乙庵世叔大人閣下: 佛學會去過一次,見陳先生,乃言性學堂者。人甚篤實,於性學實未大了,竊以湯誥言恆性,實漆室一鐙。後來言相近,言善,言法性、真如,只圓一恆字。漢人詁訓,已兼情言之,學問到頭,只說性情。大乘微言不外此。其起手皆在禮儀,所謂物也,端也。小乘必始於四威儀。千古一源,政教所以合也。言性則自然不待教,言情千差萬殊必須教。而復性反己之功,非教不行;准情推行之妙,非性不備。故大學八條,內外兼盡;而審端致力,必在格物。
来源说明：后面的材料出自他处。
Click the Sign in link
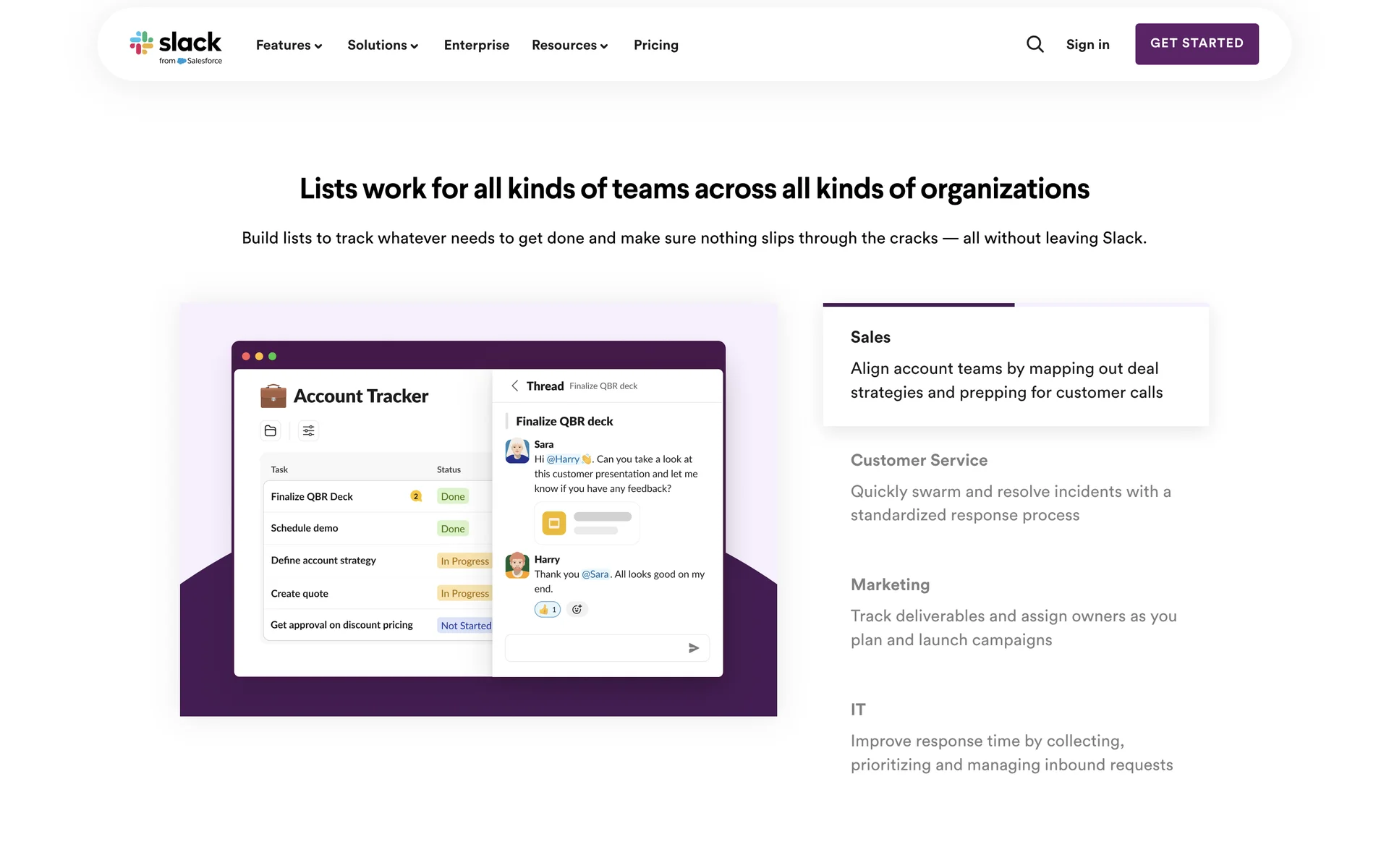1389x868 pixels. pos(1087,45)
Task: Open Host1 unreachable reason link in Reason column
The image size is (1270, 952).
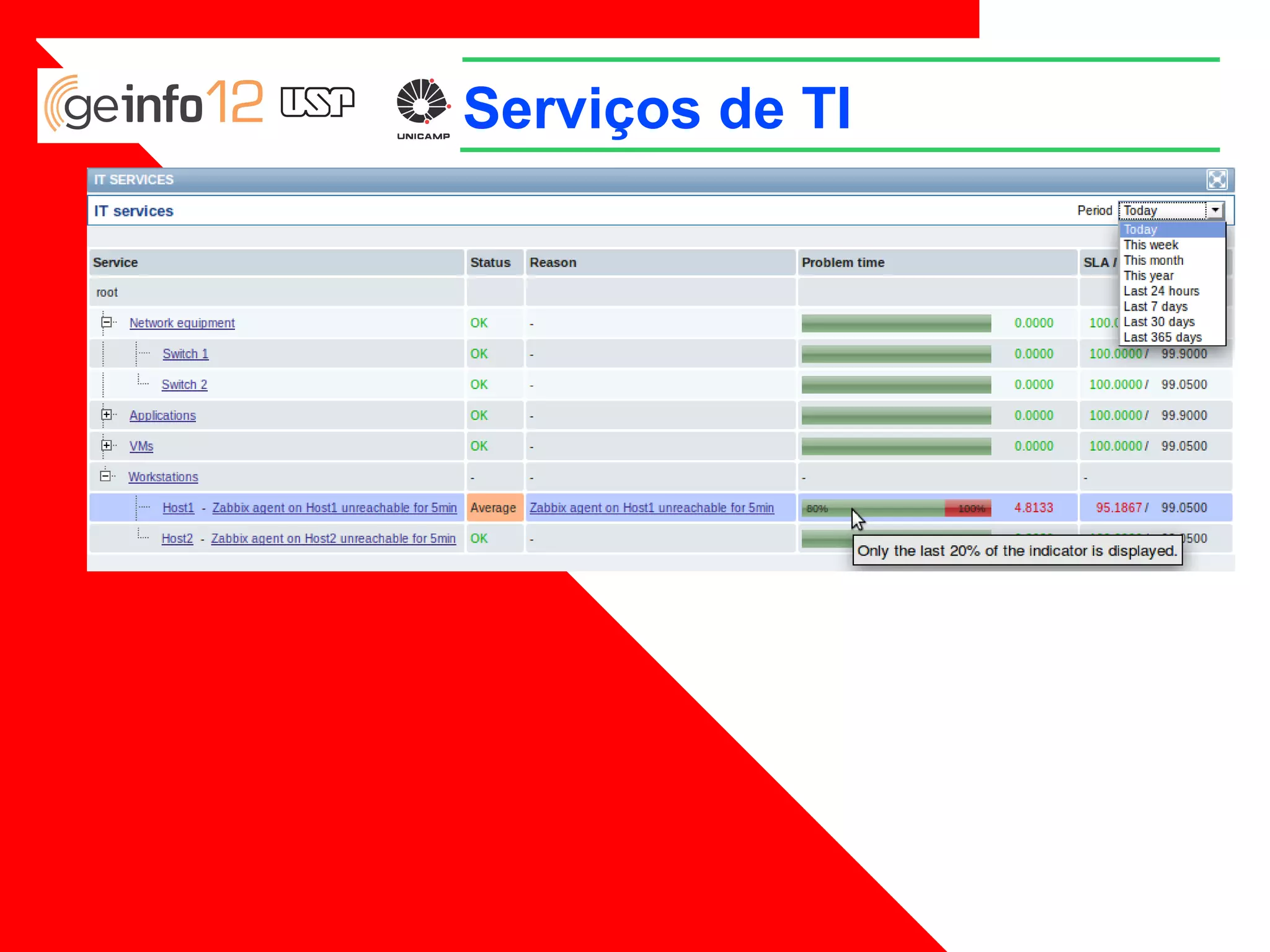Action: (651, 507)
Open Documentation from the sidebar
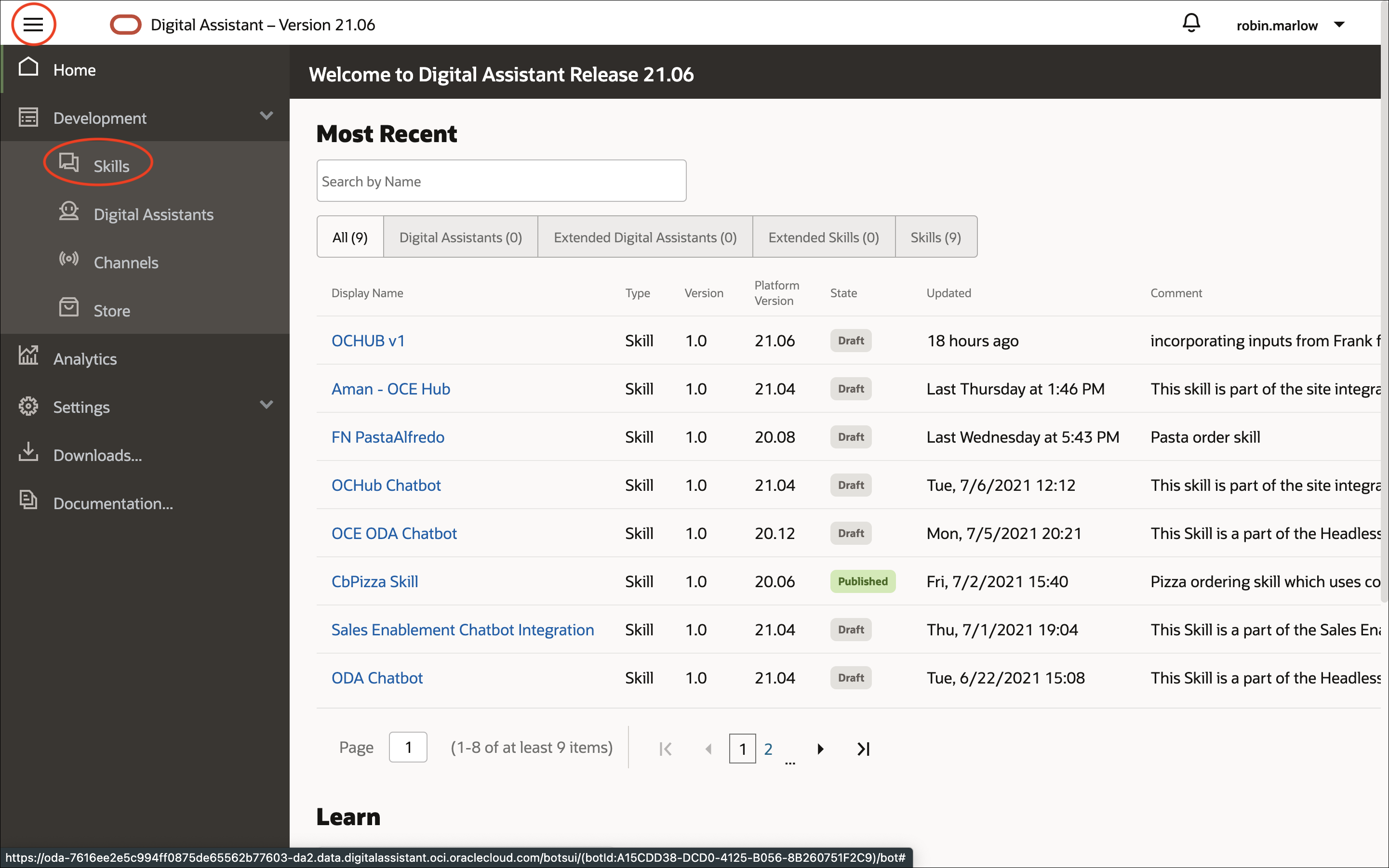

西洋之所以分者,專言魂靈 即情識,宜其滯而不圓。其效多主造作,未知性分。一欲以人事爭之,一時似覺驚奇,歴久歸於必敝。開地殖民,地有窮時,民有窮時,豈非浪費。種族之見亦是未知性分之故。近時中國人並不知情,全任欲界,識陰用事,所以對之而懼,見之而慚。情慾之分,初念為情,轉念為欲,情簡而欲繁。譬如乍見孺子而惻隱,初念也;要譽見好,則轉念矣;轉念之久,忘其初念,可以弒父與君,天地滅矣,所以謂人心惟危也。明者,辨此兩字可救世;愚者,萬言祇益其愚。公博覽,盍為一論,以示同會。救世亦不在多,先從四勿六根起,而大地包舉矣。沙門耆域所謂人皆敬得道者,不知行即是得。此語與陽明即知即行正相反,《五燈》不能有此語。蓋我之一分子無不和,而天地亦致和矣。近見市面日衰,以為大勢,不知即從此諉大勢之一人敗之,吾輩謹慎不作此一人,庶有豸乎?祭掃後即擬游滬,而家有病妻,謁醫視藥,勢難他諉,當俟稍愈再行。悶極惟看書。干城*回禾,與地方有爰力,兩軍夾持當無虞,可以還定安集矣。夏初似能定局,公可擇而行之。專布。敬請道安。侄金蓉鏡頓首。廿六日。 五、六叔均候。 *干城,比喻捍衛或捍衛者,此處指寐叟。